As part of our whole staff training at Huntington School we have been sharing ideas and collating ‘Top Ten Strategies’. This list is the fruits of our labour:

1. Differentiated questioning.

Given the time we take doing it daily, effective questioning may well be the highest impact strategy we can employ. There is no ‘one size fits every class’ strategy. Whether it is ‘hands up’ or ‘no hands up’, it simply needs careful planning and differentiation. As a rule, avoid tennis questions between the teacher and the student, aiming instead for ‘basketball questioning’ that bounce ideas around the room, forcing students to listen more intently and be active learners. This short article provides some interesting evidence about questioning, with some very useful starting points:

2. Wait time.

Giving waiting time for answers to our questions is something we do instinctively. We think we give students ample time, but we too often don’t. Have you ever timed yourself? The average time allowed for students giving a response has been estimated at 1.5 seconds! The optimum time is nearer 5 seconds. Evidence shows that the depth (between 400 and 800% increase in length of response) & quality of answers greatly improves with this extra waiting time of just a few seconds. Try counting explicitly after your questioning, or getting a student to do so on your behalf. See this blog on a teacher using the research and trialling increased ‘wait time’:

3. Don’t accept “I don’t know”.

Being prepared with a strategy for students saying ‘I don’t know’ is clearly essential. There are lots of methods: ‘phone a friend’; ‘I’ll come back to you’; ‘can anyone give a clue’ etc. Another good strategy is to use a pack of cards (or counters – frankly whatever you have!). Every student starts with a card. When they answer take card in. Ensure that no-one is left with a card so that everyone contributes an answer.

4. DIRT time in lessons.

We have focused on this as a school and will continue to do so. Effectively, it is about making students focus on improving their work in response to feedback, deeply engaging with their learning, rather than skimming the surface and moving on. As a rule, students should be spending more actively responding to their feedback then we spend on giving it. Try John Titmus’s DIRTy History approach:

5. “Now try…… Explain why….”

After feedback we need to make sure that we have students actively responding to their feedback. A nice and simple habit is to use ‘Now try…Explain why…’. So simple: low, effort and potentially high impact.

6. Wedding cake feedback.

This is a simple analogy to make the layers of assessment clear. The first layer of the wedding cake is self-assessment. They need to be trained to understand what they’re looking for and understand the huge value in self-assessing. It is the biggest tier – they should spent the most time assessing what they have done first! The second tier, taking slightly less time, is peer-assessment. Finally, the smallest tier is teacher assessment. We simply assess their assessment and that of their peers.

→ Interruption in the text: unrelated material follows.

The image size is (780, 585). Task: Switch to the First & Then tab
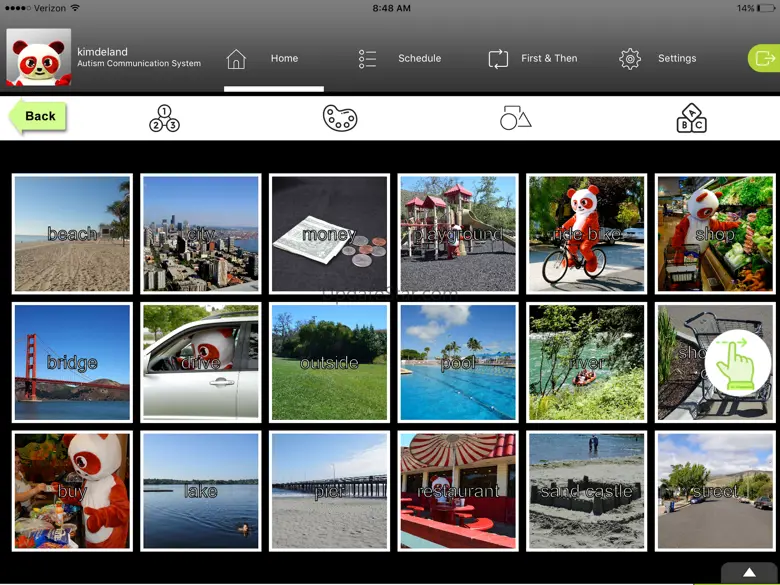[549, 58]
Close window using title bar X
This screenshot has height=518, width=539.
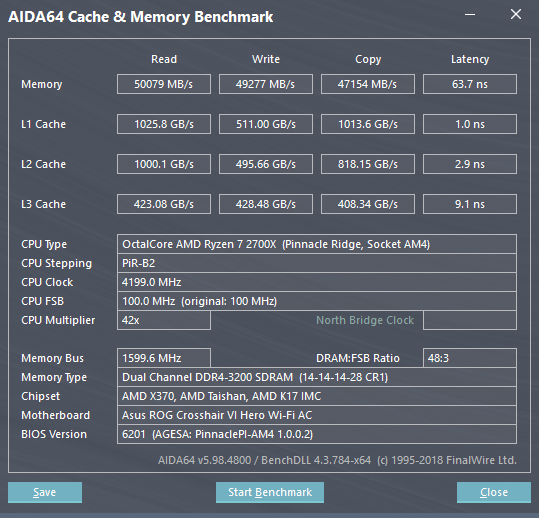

7. Question level analysis.

Students need to understand the specific command words in their subject discipline  and breakdown the different types of questions/topics etc.

8. Model answer – ‘what is the question?’

Using exemplar models is a fundamental aspect of good teaching practice. There are lots of ways to go about modeling, such as shared writing, using past exam answers etc. One easy method is to show students a ready-made model answer, but then ask them to formulate the question to the model answer (either simple closed questions or full essay questions).

9. Self-assessment.

The process of explaining (or even defining) the assessment criteria with students can help promote deeper learning. Students gain an understanding of both the subject matter and the assessment task in order to gauge how well they have met the criteria. Establish basics to make it happen regularly, such as including a student feedback box for them to record their reflections/concerns etc. This is a handy post on ‘pre-flight checklists’ to guide self-assessment:

10. ‘Token Questions’.

To stop a barrage of low level questions from students during extended tasks you can allocate them two tokens so that they max out how many questions they can ask. This small tweak improves the quality of questions and eliminated the many time-wasting questions that they could likely answer with some thought.